Ian Poulter revealed after Europe’s spectacular win at Le Golf National that Bjorn’s off-the-wall, on-the-flesh commitment had helped motivate the side to deliver.
“We had some extra motivation this week to make sure we put our hands back on that trophy. It will be a very interesting number to see,” said Poulter, who beat world No1 Dustin Johnson as Europe took the singles 7.5-4.5 amid euphoric scenes in Versailles.
Bjorn admitted to regrets over dangling the carrot but confirmed he would follow through on the deal.
“It’s going to go on a part that only [girlfriend] Grace will see,” said Bjorn. “It’s the worst decision I made all week.”
Everything else turned out perfectly for the Dane who masterminded a Ryder Cup rout of the favourites which saw records tumble.
Francesco Molinari, whose win over Phil Mickelson confirmed the return of the trophy, became the first European to win five points from five, while Sergio Garcia passed Sir Nick Faldo’s mark to become the most successful player in Ryder Cup history with his win over Rickie Fowler.
“I’ve played two Ryder Cups before and I hadn’t won a match – I’d been carried by the other guys – so it was about time I was able to help them,” said Molinari.
“It wasn’t about one guy. I’m just so proud of everyone in the team. It’s an amazing group of guys. This team has been incredible from the start.
“We were determined to do the job. Nothing was going to stop us. You could see on Monday when we got together it wasn’t ending any other way.
“Any one of us would have deserved to claim the winning point – I was almost hoping it would be Sergio because to become the leading Ryder Cup pointscorer is an incredible achievement.”
Garcia promised Bjorn three points when he picked him as a wildcard and delivered his third of the contest yesterday.
“Sergio’s Ryder Cup story tells its own, it’s a whole thing of its own, and it’s a brilliant story. It’s a fantastic achievement,” said Bjorn.
“He is very much the centre of what we do, he is right in the middle of everything.”
Poulter, another of Bjorn’s wildcards, was in tears afterwards as he hugged his son Luke.
“I can’t quantify how much it means. You see it in the emotion when we hole putts and you see it in the emotion of the fans,” he said.
“To be able to represent Europe is extremely special; to be able to win this thing back is even more special.”

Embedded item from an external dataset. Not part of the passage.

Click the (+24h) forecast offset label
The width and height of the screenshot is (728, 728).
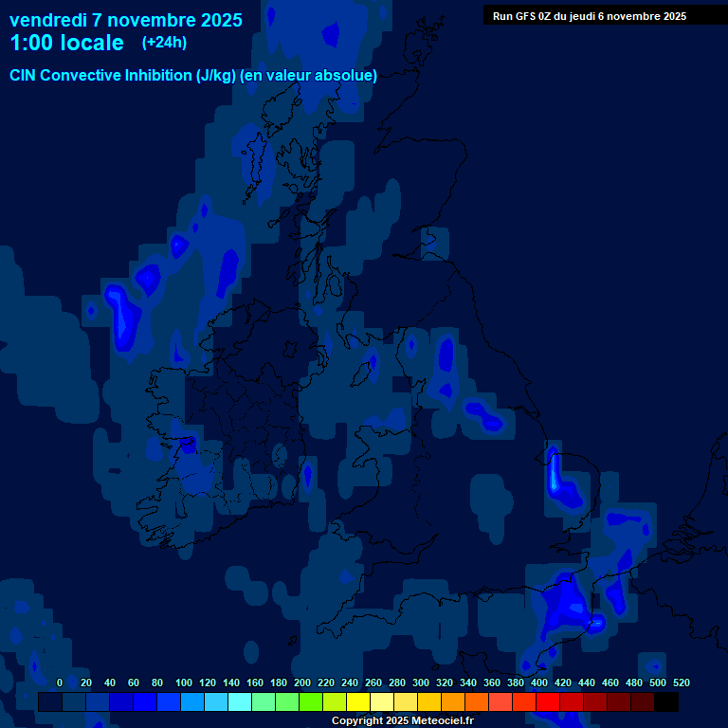click(164, 42)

For the Americans it was a sixth successive away defeat and a humiliation for two of their grandees, Tiger Woods and Phil Mickelson. Neither scored a point.
It was the first time Woods, who appeared exhausted afterwards and struggled to put coherent sentences together, had drawn a blank at a Ryder Cup.
“We obviously didn’t win the cup. We didn’t execute like we had planned and wanted to,” said Woods.
“For me personally, I went 0-4 which is obviously very disappointing. To have a Ryder Cup end that way, for me personally, doesn’t feel very good because I didn’t help my team-mates earn any points.”